### Activity:
For the entries below, repeat exactly each line starting with the one that contains "This screenshot has width=1280, height=640." and going on through the one that contains "You are a computer-use agent. Screen", and no others.

### Stored items:
+ + + + +
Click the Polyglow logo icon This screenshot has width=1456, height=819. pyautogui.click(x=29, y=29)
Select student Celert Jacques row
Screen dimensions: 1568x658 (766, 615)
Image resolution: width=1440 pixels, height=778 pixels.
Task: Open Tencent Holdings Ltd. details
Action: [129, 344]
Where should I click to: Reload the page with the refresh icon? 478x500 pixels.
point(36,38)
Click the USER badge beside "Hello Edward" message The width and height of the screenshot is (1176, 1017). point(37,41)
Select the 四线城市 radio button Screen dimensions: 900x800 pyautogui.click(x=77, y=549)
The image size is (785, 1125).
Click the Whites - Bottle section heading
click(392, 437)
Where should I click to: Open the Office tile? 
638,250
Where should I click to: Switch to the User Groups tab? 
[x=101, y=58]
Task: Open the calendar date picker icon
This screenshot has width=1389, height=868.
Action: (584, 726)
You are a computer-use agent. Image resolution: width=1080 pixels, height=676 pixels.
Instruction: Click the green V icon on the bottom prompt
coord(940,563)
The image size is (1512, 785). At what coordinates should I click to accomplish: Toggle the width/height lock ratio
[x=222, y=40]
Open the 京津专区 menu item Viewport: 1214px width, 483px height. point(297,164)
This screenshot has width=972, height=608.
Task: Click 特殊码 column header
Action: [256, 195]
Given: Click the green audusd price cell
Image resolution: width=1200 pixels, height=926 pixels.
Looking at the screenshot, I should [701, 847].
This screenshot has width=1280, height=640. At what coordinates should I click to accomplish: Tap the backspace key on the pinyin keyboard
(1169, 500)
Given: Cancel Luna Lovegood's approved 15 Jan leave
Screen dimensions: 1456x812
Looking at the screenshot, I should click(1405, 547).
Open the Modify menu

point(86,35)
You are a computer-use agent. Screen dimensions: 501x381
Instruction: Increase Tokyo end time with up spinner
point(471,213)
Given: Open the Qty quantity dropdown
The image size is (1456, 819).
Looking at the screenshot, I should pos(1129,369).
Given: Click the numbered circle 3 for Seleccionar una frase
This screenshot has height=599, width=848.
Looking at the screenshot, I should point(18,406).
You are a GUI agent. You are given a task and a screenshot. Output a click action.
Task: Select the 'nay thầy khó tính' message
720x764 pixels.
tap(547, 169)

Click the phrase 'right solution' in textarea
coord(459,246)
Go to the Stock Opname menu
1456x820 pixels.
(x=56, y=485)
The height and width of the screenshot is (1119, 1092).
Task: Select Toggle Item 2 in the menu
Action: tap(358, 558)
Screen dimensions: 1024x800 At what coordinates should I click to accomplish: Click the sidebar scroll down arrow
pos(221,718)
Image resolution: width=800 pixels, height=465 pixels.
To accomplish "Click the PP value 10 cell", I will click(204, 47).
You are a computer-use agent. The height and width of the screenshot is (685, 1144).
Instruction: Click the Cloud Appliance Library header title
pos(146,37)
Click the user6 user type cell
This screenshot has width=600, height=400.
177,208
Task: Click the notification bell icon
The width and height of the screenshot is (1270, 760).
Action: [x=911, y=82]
+ + + + +
### Reply to the exercise:
This screenshot has width=1280, height=640. At what coordinates should I click to accomplish: Tap the backspace key on the pinyin keyboard
(1169, 500)
Given: Cancel Luna Lovegood's approved 15 Jan leave
Screen dimensions: 1456x812
Looking at the screenshot, I should click(1405, 547).
Open the Modify menu

point(86,35)
You are a computer-use agent. Screen dimensions: 501x381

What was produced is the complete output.